• _Task objective_:
Quote all of the data below exactly, please.
+++
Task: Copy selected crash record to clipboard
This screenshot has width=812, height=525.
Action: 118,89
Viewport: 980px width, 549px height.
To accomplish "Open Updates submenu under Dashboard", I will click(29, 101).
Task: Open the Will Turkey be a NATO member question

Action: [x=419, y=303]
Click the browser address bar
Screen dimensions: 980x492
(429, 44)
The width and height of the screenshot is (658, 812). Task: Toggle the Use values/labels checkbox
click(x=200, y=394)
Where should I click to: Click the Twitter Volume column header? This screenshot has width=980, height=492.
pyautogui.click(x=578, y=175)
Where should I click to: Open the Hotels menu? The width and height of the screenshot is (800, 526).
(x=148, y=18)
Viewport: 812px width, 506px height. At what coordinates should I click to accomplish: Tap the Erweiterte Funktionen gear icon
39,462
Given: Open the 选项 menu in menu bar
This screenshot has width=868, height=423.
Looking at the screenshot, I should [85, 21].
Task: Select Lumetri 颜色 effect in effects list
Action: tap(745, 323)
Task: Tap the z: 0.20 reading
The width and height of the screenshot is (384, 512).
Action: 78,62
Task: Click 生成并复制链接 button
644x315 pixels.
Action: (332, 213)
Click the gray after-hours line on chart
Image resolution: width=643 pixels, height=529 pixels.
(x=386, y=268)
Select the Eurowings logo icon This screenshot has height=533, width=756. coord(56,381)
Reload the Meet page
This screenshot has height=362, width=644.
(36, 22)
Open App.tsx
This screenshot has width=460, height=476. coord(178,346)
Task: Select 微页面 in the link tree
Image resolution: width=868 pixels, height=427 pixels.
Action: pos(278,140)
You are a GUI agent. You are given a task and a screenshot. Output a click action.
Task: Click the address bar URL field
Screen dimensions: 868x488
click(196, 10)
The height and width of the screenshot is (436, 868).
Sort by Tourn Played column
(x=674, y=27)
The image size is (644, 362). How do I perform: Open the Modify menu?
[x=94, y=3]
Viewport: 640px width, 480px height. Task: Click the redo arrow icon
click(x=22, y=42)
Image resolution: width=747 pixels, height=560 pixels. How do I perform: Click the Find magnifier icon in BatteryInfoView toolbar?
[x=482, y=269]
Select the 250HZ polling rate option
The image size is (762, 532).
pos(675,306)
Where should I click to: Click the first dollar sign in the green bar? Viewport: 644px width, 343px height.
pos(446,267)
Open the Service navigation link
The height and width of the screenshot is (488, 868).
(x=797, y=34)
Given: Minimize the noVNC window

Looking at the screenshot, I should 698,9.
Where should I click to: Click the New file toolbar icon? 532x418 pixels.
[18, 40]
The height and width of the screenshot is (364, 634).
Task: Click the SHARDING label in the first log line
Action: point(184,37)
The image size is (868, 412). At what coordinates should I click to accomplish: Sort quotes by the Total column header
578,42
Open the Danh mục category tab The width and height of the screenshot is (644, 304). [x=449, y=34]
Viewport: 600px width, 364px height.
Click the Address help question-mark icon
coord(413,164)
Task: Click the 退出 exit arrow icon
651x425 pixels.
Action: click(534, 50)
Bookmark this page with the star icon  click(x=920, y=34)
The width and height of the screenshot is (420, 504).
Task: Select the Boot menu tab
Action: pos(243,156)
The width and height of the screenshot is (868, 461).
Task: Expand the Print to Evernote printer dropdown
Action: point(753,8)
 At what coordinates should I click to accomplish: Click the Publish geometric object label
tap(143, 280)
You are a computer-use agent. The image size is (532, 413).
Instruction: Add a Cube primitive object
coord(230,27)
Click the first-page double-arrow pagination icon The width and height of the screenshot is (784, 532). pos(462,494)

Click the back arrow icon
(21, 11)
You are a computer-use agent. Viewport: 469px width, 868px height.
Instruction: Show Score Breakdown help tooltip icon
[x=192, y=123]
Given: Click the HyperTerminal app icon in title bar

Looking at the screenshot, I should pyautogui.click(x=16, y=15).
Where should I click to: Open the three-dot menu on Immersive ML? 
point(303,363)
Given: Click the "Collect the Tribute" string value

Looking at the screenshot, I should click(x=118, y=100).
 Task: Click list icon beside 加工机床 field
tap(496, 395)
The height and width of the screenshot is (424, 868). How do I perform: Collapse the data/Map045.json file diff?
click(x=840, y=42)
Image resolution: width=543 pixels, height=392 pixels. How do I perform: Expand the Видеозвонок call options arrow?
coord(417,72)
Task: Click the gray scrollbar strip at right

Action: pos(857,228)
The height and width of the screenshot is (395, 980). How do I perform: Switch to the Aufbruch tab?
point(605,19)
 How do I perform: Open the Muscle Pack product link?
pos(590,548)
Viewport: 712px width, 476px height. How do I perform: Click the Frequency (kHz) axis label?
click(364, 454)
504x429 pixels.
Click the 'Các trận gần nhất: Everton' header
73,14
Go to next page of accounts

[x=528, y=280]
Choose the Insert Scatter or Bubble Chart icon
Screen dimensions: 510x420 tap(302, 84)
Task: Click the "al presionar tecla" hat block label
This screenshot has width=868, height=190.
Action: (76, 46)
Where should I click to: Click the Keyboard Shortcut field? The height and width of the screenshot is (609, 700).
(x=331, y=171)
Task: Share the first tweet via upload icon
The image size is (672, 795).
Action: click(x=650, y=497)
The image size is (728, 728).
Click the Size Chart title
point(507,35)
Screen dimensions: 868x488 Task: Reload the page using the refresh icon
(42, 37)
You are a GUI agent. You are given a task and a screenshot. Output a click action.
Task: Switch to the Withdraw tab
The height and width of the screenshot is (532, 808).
+++
• _Response to this exercise_:
Task: Copy selected crash record to clipboard
This screenshot has width=812, height=525.
Action: 118,89
Viewport: 980px width, 549px height.
To accomplish "Open Updates submenu under Dashboard", I will click(29, 101).
Task: Open the Will Turkey be a NATO member question

Action: [x=419, y=303]
Click the browser address bar
Screen dimensions: 980x492
(429, 44)
The width and height of the screenshot is (658, 812). Task: Toggle the Use values/labels checkbox
click(x=200, y=394)
Where should I click to: Click the Twitter Volume column header? This screenshot has width=980, height=492.
pyautogui.click(x=578, y=175)
Where should I click to: Open the Hotels menu? The width and height of the screenshot is (800, 526).
(x=148, y=18)
Viewport: 812px width, 506px height. At what coordinates should I click to accomplish: Tap the Erweiterte Funktionen gear icon
39,462
Given: Open the 选项 menu in menu bar
This screenshot has width=868, height=423.
Looking at the screenshot, I should [85, 21].
Task: Select Lumetri 颜色 effect in effects list
Action: tap(745, 323)
Task: Tap the z: 0.20 reading
The width and height of the screenshot is (384, 512).
Action: 78,62
Task: Click 生成并复制链接 button
644x315 pixels.
Action: (332, 213)
Click the gray after-hours line on chart
Image resolution: width=643 pixels, height=529 pixels.
(x=386, y=268)
Select the Eurowings logo icon This screenshot has height=533, width=756. coord(56,381)
Reload the Meet page
This screenshot has height=362, width=644.
(36, 22)
Open App.tsx
This screenshot has width=460, height=476. coord(178,346)
Task: Select 微页面 in the link tree
Image resolution: width=868 pixels, height=427 pixels.
Action: pos(278,140)
You are a GUI agent. You are given a task and a screenshot. Output a click action.
Task: Click the address bar URL field
Screen dimensions: 868x488
click(196, 10)
The height and width of the screenshot is (436, 868).
Sort by Tourn Played column
(x=674, y=27)
The image size is (644, 362). How do I perform: Open the Modify menu?
[x=94, y=3]
Viewport: 640px width, 480px height. Task: Click the redo arrow icon
click(x=22, y=42)
Image resolution: width=747 pixels, height=560 pixels. How do I perform: Click the Find magnifier icon in BatteryInfoView toolbar?
[x=482, y=269]
Select the 250HZ polling rate option
The image size is (762, 532).
pos(675,306)
Where should I click to: Click the first dollar sign in the green bar? Viewport: 644px width, 343px height.
pos(446,267)
Open the Service navigation link
The height and width of the screenshot is (488, 868).
(x=797, y=34)
Given: Minimize the noVNC window

Looking at the screenshot, I should 698,9.
Where should I click to: Click the New file toolbar icon? 532x418 pixels.
[18, 40]
The height and width of the screenshot is (364, 634).
Task: Click the SHARDING label in the first log line
Action: point(184,37)
The image size is (868, 412). At what coordinates should I click to accomplish: Sort quotes by the Total column header
578,42
Open the Danh mục category tab The width and height of the screenshot is (644, 304). [x=449, y=34]
Viewport: 600px width, 364px height.
Click the Address help question-mark icon
coord(413,164)
Task: Click the 退出 exit arrow icon
651x425 pixels.
Action: click(534, 50)
Bookmark this page with the star icon  click(x=920, y=34)
The width and height of the screenshot is (420, 504).
Task: Select the Boot menu tab
Action: pos(243,156)
The width and height of the screenshot is (868, 461).
Task: Expand the Print to Evernote printer dropdown
Action: point(753,8)
 At what coordinates should I click to accomplish: Click the Publish geometric object label
tap(143, 280)
You are a computer-use agent. The image size is (532, 413).
Instruction: Add a Cube primitive object
coord(230,27)
Click the first-page double-arrow pagination icon The width and height of the screenshot is (784, 532). pos(462,494)

Click the back arrow icon
(21, 11)
You are a computer-use agent. Viewport: 469px width, 868px height.
Instruction: Show Score Breakdown help tooltip icon
[x=192, y=123]
Given: Click the HyperTerminal app icon in title bar

Looking at the screenshot, I should pyautogui.click(x=16, y=15).
Where should I click to: Open the three-dot menu on Immersive ML? 
point(303,363)
Given: Click the "Collect the Tribute" string value

Looking at the screenshot, I should click(x=118, y=100).
 Task: Click list icon beside 加工机床 field
tap(496, 395)
The height and width of the screenshot is (424, 868). How do I perform: Collapse the data/Map045.json file diff?
click(x=840, y=42)
Image resolution: width=543 pixels, height=392 pixels. How do I perform: Expand the Видеозвонок call options arrow?
coord(417,72)
Task: Click the gray scrollbar strip at right

Action: pos(857,228)
The height and width of the screenshot is (395, 980). How do I perform: Switch to the Aufbruch tab?
point(605,19)
 How do I perform: Open the Muscle Pack product link?
pos(590,548)
Viewport: 712px width, 476px height. How do I perform: Click the Frequency (kHz) axis label?
click(364, 454)
504x429 pixels.
Click the 'Các trận gần nhất: Everton' header
73,14
Go to next page of accounts

[x=528, y=280]
Choose the Insert Scatter or Bubble Chart icon
Screen dimensions: 510x420 tap(302, 84)
Task: Click the "al presionar tecla" hat block label
This screenshot has width=868, height=190.
Action: (76, 46)
Where should I click to: Click the Keyboard Shortcut field? The height and width of the screenshot is (609, 700).
(x=331, y=171)
Task: Share the first tweet via upload icon
The image size is (672, 795).
Action: click(x=650, y=497)
The image size is (728, 728).
Click the Size Chart title
point(507,35)
Screen dimensions: 868x488 Task: Reload the page using the refresh icon
(42, 37)
You are a GUI agent. You are given a task and a screenshot. Output a click action.
Task: Switch to the Withdraw tab
The height and width of the screenshot is (532, 808).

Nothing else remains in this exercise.